Tech companies desperately want to film you doing chores
This week, an AI training startup named Shift announced it would provide free home cleaning services to residents of New York, with ambitions to extend this initiative to other cities, including London. Looking around the typical household, it’s easy to see why this idea has traction.
However, the offer comes with a significant condition. Shift requires video footage of its cleaners performing various domestic tasks such as scrubbing dishes, wiping counters, dusting surfaces, and mopping floors.
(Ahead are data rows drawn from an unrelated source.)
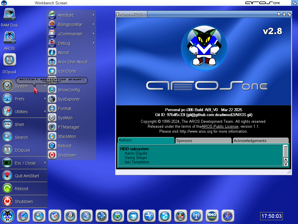The width and height of the screenshot is (298, 224).
Task: Click the authors list vertical scrollbar thumb
Action: (286, 151)
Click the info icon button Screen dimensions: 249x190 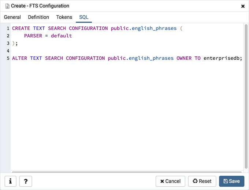[10, 181]
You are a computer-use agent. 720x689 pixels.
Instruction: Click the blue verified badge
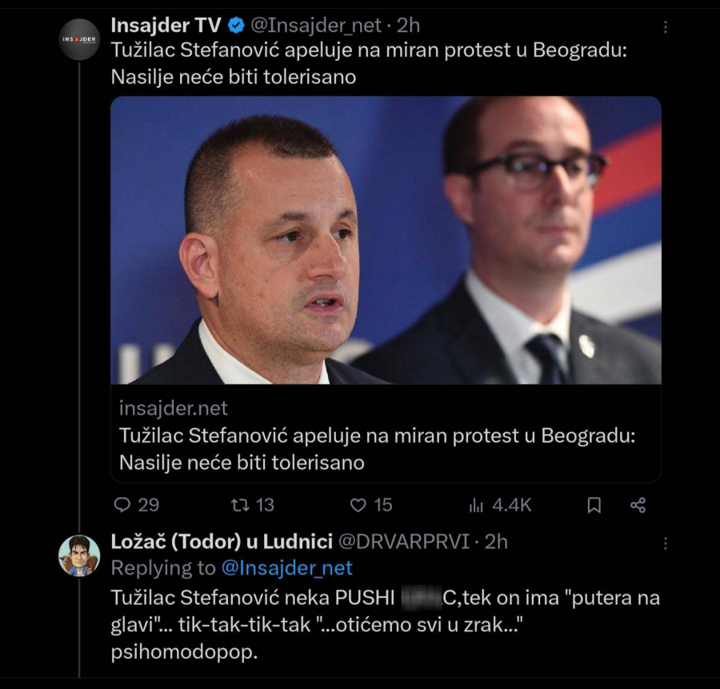tap(236, 26)
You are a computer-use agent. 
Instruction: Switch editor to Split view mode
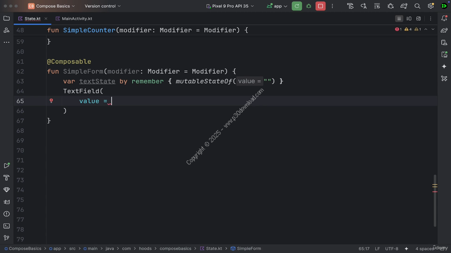[409, 19]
Essentially, the startup seeks comprehensive visual data capturing everyday household chores—work that many would gladly delegate if given the option. Robotics firms are actively competing to develop machines capable of performing these tasks, with plans to commercialize such automation.
Teaching robots to master routine household activities remains an immense challenge. Unlike software AI applications such as chatbots or image generators, physical robots interact with a complex, unpredictable environment where factors like three-dimensional space, motion, tactile feedback, and varied materials come into play. Simple human actions—folding clothes, picking up objects, pouring liquids—prove extraordinarily difficult to program effectively, requiring sophisticated understanding and data.
The development process demands vast amounts of data, particularly visual and motion data. While text and image data can be harvested on a massive scale from online sources, physical world data is much harder to acquire discreetly or cheaply. Access to high-quality footage and recordings of real-world physical activities represents a major bottleneck for companies building physical AI systems, prompting startups such as Shift to innovate in data gathering strategies.
This approach is not isolated. In India, reports have surfaced about the platform Pronto utilizing footage from clients’ homes to train AI for tasks like cooking, cleaning, and laundry, only recording with customer consent. This practice sparked backlash, with competing startups distancing themselves by claiming they neither conduct nor plan such recordings inside homes.
Other ventures seek to scale data collection efforts differently. Silicon Valley’s Human Archive aims to collaborate with companies to outfit gig workers with wearable camera caps that record first-person perspectives of daily activities—precisely the egocentric viewpoints necessary for training robots on spatial navigation and task execution. Similarly, Shift engages directly with consumers worldwide, reportedly compensating tens of thousands across numerous countries for activity recordings via its app.
Certain organizations abandon naturalistic settings altogether, instead orchestrating controlled sessions where workers repetitively perform specific physical actions while being filmed by cameras and sensors. These “data farms” produce consistent, high-quality AI training material justifying financial incentives to participants.
Additionally, some data is now generated by robots already in operation in homes, though fully autonomous robotics are still distant prospects. Companies release products while simultaneously collecting data from users to refine performance and incorporate remote human aid when automation falters, feeding that information back into machine learning cycles.
The concept of exchanging personal data for benefits is longstanding, visible in loyalty programs, cookies, telematics insurance, and smart devices that monetize user information. What distinguishes this emerging trend is the willingness to trade access for complex, physical task data. For the moment, this might mean welcoming a human cleaner equipped with cutting-edge recording technology to your home at no cost, ultimately paving the way for selling robotic replacements to do the same work in the future.